I think both the inherent promise and difficulty of urban society is the idea of difference. In a large North American city you are confronted by all sorts of people, people who differ in income, background, ethnic heritage, religious beliefs, and so forth. It is practically unavoidable, and it means that if you are going to have any sense of community in or ownership of your city, it will be of a more abstract and loose kind than in a more rural environment with greater uniformity of culture.

The flip side of this is the rural promise, which is also its inherent difficulty. Rural communities are good at building tight bonds and this is a great promise indeed, but crucially, this tightness is reliant on shared beliefs, values, backgrounds, etc. If one doesn’t ‘fit’ into the community and its values — whether by choice or not — these communities tend not to be as friendly and warm as they are made out to be.

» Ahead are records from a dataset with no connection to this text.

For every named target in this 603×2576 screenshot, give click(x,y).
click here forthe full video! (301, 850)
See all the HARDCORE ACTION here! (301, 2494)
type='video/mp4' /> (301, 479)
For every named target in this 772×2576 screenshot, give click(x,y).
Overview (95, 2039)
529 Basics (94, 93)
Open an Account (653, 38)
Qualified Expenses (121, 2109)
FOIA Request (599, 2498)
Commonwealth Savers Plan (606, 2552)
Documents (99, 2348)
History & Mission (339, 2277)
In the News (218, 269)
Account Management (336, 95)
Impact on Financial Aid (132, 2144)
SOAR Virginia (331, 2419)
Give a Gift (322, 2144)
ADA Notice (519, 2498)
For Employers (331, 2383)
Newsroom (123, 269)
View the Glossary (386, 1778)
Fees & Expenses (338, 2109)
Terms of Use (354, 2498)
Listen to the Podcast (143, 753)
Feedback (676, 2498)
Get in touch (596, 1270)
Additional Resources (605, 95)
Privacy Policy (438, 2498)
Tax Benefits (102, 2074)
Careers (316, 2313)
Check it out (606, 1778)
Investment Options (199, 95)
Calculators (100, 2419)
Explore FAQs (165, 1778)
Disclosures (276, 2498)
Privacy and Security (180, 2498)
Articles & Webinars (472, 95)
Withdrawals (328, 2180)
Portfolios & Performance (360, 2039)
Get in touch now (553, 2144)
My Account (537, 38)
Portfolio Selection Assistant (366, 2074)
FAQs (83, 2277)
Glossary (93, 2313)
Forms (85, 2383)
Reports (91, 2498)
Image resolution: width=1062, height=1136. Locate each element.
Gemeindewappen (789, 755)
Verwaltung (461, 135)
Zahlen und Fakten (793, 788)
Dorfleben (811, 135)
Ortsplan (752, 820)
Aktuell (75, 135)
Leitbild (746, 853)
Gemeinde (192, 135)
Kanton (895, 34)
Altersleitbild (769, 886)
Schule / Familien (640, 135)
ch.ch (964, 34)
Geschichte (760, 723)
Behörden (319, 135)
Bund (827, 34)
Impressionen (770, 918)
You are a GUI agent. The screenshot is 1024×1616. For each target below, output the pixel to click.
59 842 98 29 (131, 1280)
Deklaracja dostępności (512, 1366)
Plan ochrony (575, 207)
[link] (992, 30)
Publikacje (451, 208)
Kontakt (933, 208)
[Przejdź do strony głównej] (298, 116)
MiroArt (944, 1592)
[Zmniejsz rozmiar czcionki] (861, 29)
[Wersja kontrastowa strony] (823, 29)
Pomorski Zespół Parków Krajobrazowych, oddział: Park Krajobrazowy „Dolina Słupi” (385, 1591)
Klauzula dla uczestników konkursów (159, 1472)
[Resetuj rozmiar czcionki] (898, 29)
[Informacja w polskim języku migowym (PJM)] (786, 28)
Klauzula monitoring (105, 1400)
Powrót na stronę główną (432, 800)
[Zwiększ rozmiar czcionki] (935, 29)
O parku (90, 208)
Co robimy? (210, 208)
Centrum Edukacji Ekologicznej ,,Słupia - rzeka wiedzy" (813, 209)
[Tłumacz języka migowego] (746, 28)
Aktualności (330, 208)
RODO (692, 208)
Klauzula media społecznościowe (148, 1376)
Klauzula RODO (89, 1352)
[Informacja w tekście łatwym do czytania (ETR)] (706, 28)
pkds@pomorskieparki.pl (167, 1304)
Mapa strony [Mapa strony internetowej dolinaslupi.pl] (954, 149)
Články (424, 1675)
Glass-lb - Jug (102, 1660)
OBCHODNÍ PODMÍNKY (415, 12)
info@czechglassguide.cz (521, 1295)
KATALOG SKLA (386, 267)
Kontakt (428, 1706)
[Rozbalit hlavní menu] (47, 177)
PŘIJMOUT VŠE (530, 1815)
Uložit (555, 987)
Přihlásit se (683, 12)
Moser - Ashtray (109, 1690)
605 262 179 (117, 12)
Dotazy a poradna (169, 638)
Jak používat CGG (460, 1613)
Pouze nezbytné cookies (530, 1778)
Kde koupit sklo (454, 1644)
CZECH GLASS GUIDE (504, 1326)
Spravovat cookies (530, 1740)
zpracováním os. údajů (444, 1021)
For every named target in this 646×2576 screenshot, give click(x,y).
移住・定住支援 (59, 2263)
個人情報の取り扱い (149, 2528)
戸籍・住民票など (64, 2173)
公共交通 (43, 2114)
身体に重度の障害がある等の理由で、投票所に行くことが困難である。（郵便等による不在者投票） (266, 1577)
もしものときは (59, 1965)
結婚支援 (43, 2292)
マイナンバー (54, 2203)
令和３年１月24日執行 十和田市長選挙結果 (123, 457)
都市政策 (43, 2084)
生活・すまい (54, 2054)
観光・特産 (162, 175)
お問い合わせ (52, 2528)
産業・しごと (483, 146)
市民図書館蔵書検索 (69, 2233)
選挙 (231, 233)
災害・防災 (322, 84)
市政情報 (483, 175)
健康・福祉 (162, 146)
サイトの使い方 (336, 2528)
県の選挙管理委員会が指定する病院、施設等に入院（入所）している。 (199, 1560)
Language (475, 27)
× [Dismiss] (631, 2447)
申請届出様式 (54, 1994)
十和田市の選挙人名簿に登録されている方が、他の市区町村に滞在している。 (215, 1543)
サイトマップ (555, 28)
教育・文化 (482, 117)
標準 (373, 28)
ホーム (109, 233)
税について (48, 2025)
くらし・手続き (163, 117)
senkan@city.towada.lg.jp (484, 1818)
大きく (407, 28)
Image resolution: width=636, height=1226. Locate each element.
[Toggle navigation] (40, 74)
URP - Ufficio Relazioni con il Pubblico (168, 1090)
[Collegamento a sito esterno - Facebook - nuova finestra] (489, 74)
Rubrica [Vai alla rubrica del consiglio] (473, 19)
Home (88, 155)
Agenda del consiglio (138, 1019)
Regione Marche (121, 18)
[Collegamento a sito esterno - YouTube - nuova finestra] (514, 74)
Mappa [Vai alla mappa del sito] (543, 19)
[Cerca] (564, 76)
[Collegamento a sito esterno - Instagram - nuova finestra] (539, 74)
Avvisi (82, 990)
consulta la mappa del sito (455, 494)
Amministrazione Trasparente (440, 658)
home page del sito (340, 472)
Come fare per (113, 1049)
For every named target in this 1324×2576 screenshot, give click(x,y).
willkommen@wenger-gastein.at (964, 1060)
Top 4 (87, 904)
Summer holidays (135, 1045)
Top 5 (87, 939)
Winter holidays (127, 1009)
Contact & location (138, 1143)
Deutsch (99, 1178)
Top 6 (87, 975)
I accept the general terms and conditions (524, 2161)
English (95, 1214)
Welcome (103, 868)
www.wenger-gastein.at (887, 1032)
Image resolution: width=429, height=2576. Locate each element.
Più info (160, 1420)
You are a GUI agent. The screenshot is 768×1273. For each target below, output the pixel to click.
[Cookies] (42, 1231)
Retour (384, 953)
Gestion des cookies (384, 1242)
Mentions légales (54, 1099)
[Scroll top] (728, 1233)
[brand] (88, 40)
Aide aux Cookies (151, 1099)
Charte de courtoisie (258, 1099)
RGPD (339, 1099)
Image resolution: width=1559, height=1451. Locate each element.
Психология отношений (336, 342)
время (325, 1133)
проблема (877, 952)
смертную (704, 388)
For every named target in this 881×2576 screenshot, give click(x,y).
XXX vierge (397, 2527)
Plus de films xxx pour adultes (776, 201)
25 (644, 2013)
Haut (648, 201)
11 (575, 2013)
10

I bring all this up not just because I find myself on the ‘outside’ of traditional values (despite being very traditional in many respects), though this is certainly relevant to me, but because in a modern Western democratic society, our federal politics and national identities need to be increasingly of the ‘urban’ sense of community. We have never been monolithic societies, but the nature of the diversity within our borders has changed and expanded over the decades. If our societies are going to survive we need to build community, but by definition it will have to be a broad community, with the underlying sense that we need to make our society work for all of its citizens, not just those who are like us in one way or another.

Does this mean there will be loss? Yes. But, there is such richness to be gained too. And freedom. And this is a good thing.